Cononie offers to open his books to the board, but he has not employed auditors. Nor does he plan to do so. As for any allegations brought to Scarbrough or possible conflicts of interest, he welcomes the direct approach. "If somebody has a bitch or a gripe with us, then they can address it with us," he says. "If they want to bring it to the coalition, then [the coalition] should be in here questioning us. The fact that they don't question it means they're not doing their job, because it's supposed to be a coalition for the homeless."

Meanwhile, Cononie's new homeless motel continues to expand its scope. The place is barely noticeable on the east side of Federal Highway. The front entrance looks no different from those of the dozens of other aging tourist motels in the area. A central dining room, Arnold's Café -- named for Arnold Abbott, who was sued by the City of Fort Lauderdale for feeding homeless on the beach -- fills most of the first floor and is open to the public from noon until 5 p.m., seven days a week. The $3.99 meal comes with a main course, vegetable, potato, fruit, and a drink. "We want people to know what we're doing besides shoving a bucket in their faces," Cononie intones, dryly referring to the pails many of his clients use to collect money for the Homeless Voice.
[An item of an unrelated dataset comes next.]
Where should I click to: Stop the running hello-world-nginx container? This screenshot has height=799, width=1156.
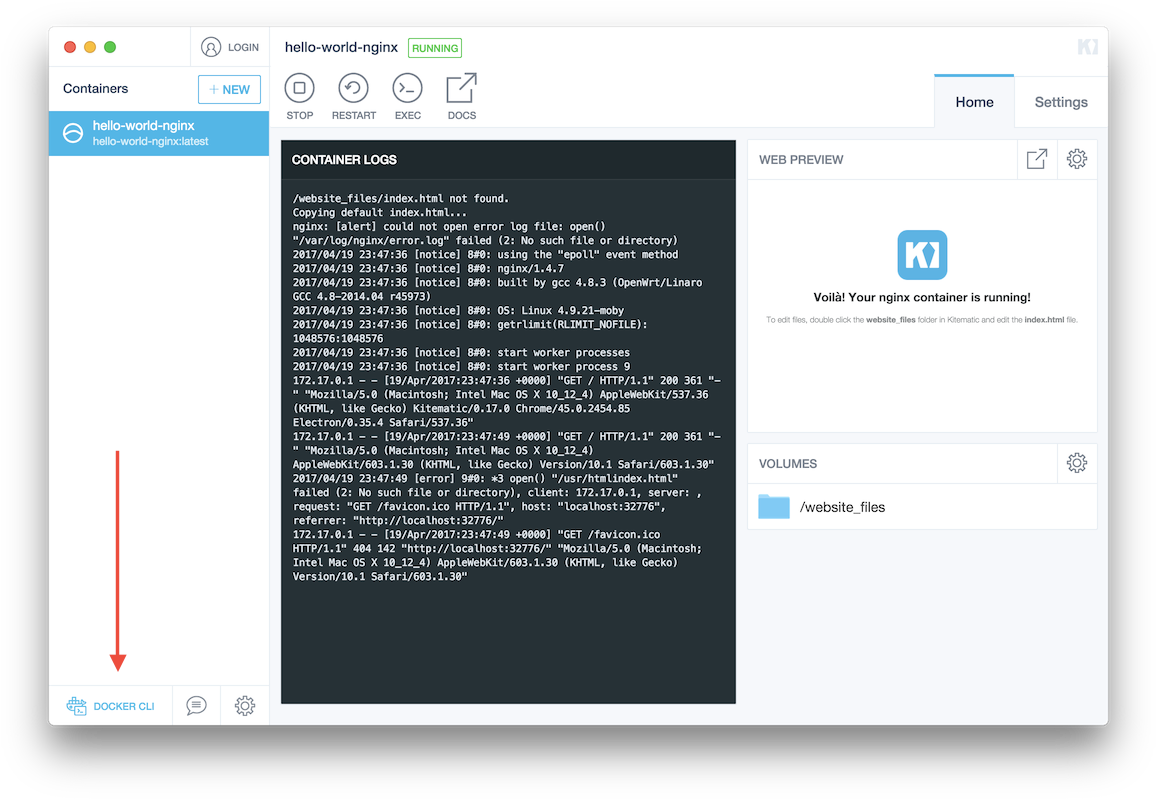click(299, 89)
Motel guests pay for their room and board on a sliding scale, depending upon their income and ability to work. Each room has three bunk beds, a television, a VCR, a phone with voice mail, and a few chairs. Most residents leave during the day, either to sell newspapers or to work other jobs. Some labor in the kitchen or train for work at other hotels. Cononie says two former residents have found employment at nearby inns.

On a recent weekday afternoon, a half dozen men were sitting outside on plastic lawn chairs while two younger men inside played vintage arcade games, which had just been delivered. "Hey," Cononie says, shrugging his shoulders, "I figure it's a better pastime than some of the things they could be out there doing."

Cononie considers this site to be more secure than the last because there's only one entrance. Upstairs, beside his desk, are a half dozen video screens that display common areas both inside and outside the property -- everything's recorded with time and date. Cononie had planned to offer Hollywood city officials live Web access to the security video, but the city's lawsuit preempted that. "We did this to put the community at ease," he says.